## [PROBLEMS TO WORK ON]
1. Answer these from the text on neuroblastoma:
(a) About how many children in the UK are diagnosed with it each year?
(b) Where in the body does it usually start?
(c) What is the average age at diagnosis?
2. Pick up the text on neuroblastoma after its final sentence and keep writing it.

Neuroblastoma is a rare and aggressive childhood cancer that is diagnosed in under 100 children in the UK each year.
It is a solid tumour cancer that begins in the nerve tissue in the neck, chest, abdomen, or pelvis but usually originates in the abdomen in the tissue of the adrenal gland.
Nearly 70% of those children first diagnosed, have disease that has already metastasized or spread to other parts of the body. The average age at diagnosis is two years old.
Prognosis for neuroblastoma is dependent on age, stage of disease, and the molecular biologic and cytogenetic characteristics of the tumour. There is very little known about why neuroblastoma occurs, or about what factors increase the risk for occurrence.
It is possible that children may present very vague symptoms, similar to those of the more common non- serious illnesses which makes the disease very difficult to detect.

## [PROVIDED INFORMATION]
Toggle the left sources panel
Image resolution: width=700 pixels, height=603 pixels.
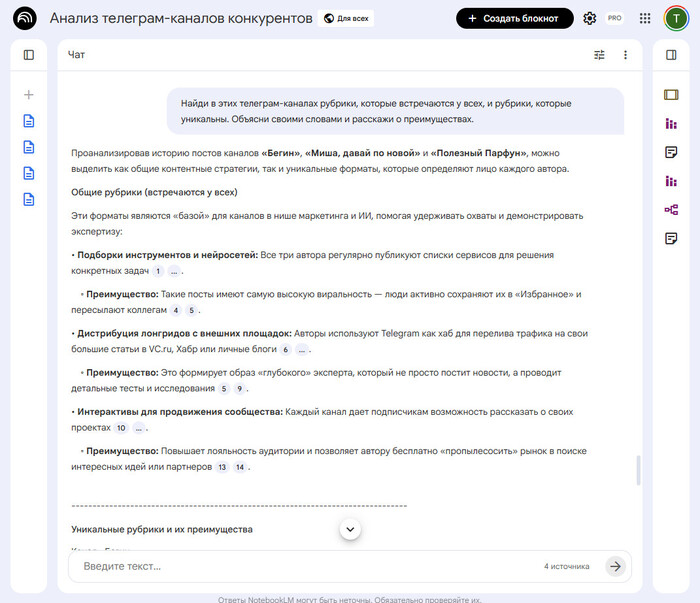(28, 55)
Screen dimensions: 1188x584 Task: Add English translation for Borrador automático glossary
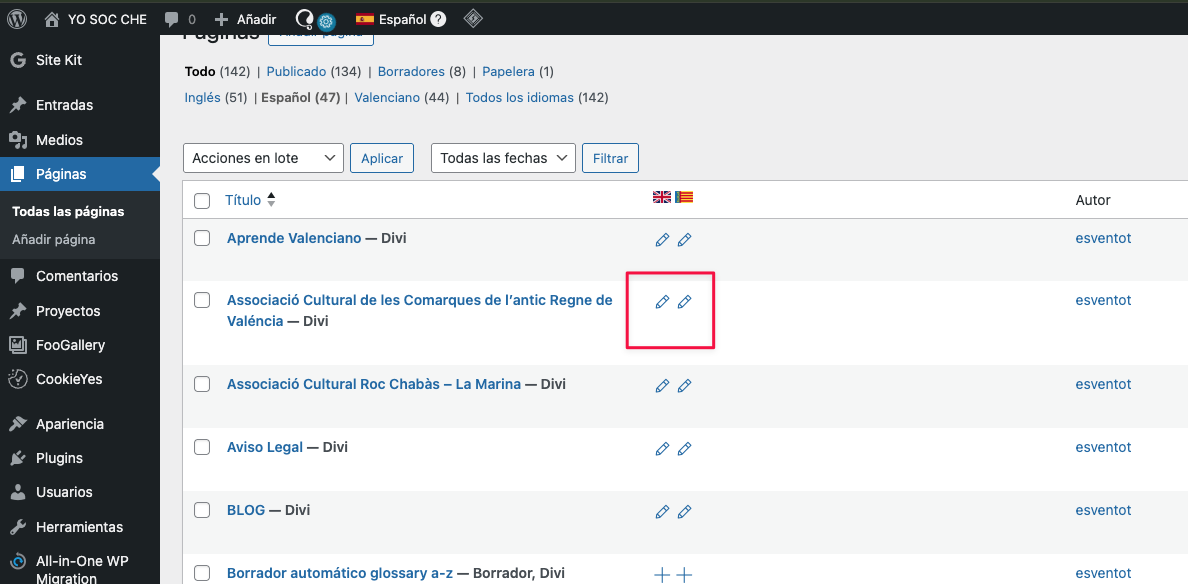click(x=662, y=575)
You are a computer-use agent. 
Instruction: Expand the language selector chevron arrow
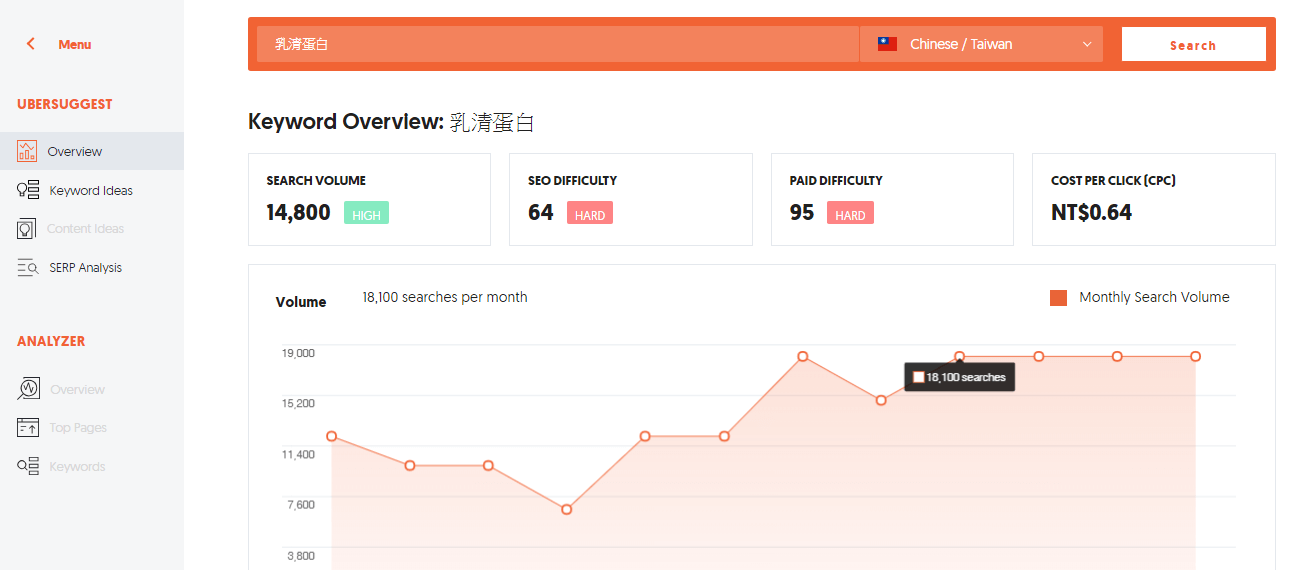coord(1087,44)
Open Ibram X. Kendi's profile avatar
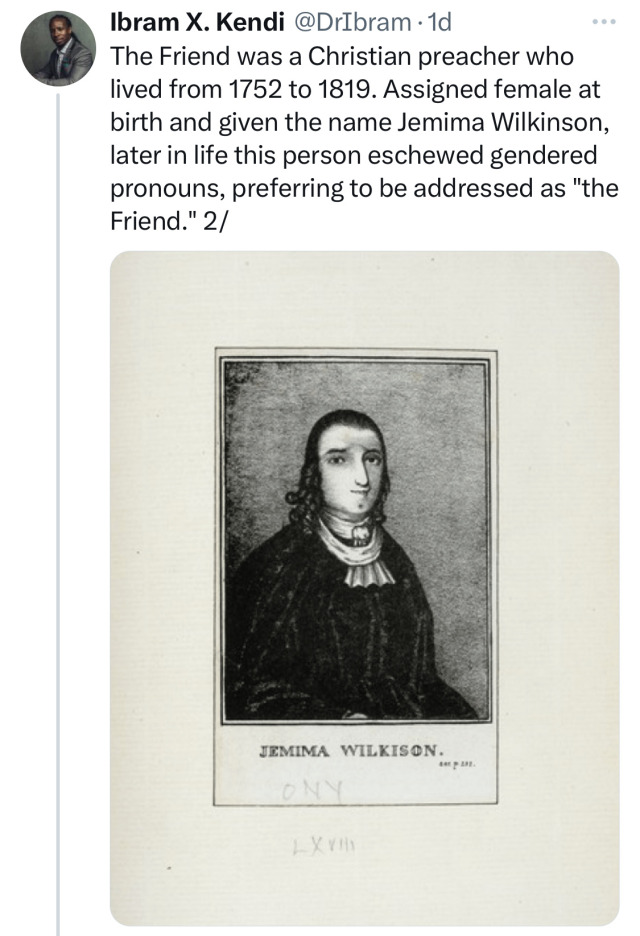640x936 pixels. pyautogui.click(x=57, y=50)
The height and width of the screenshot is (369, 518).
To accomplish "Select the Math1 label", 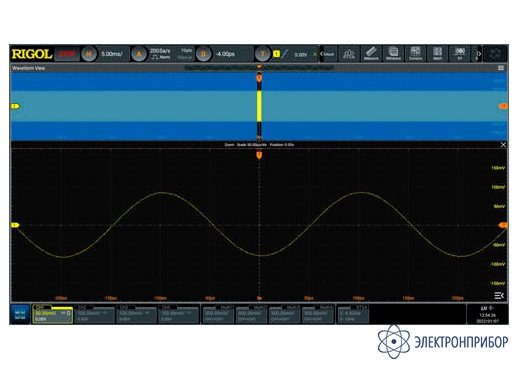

## [RESULTS IN ORDER]
1.
(a) Under 100.
(b) In the abdomen, in the tissue of the adrenal gland.
(c) Two years old.

2.
Alternative Home Treatments
Treatments Available in other Countries
A person's immune system makes antibodies to attack germs such as bacteria or viruses, but it will not attack neuroblastoma because the tumor is part of our own bodies. An antibody that attaches to neuroblastoma can be made in a laboratory and then given intravenously to a patient. This antibody will circulate in the bloodstream until it finds and attaches to a neuroblastoma cell. And then the patient's own immune system will attack and kill that neuroblastoma cell.
Stage 1: The cancer is localized (hasn't spread). It is on one side of the body. All visible tumours are totally removed by surgery. Examination of the tumour's edges under the microscope may show some cancer cells. Lymph nodes enclosed within the tumour may contain Neuroblastoma cells, but lymph nodes outside of the tumour should be free of cancer.
Stage 2A: The cancer is localized, but because of its size, location, or relationship to other organs, most but not all of the tumour can be removed by surgery. It is on one side of the body. Lymph nodes enclosed within the tumour may contain Neuroblastoma cells, but lymph nodes outside of the tumour should be free of cancer.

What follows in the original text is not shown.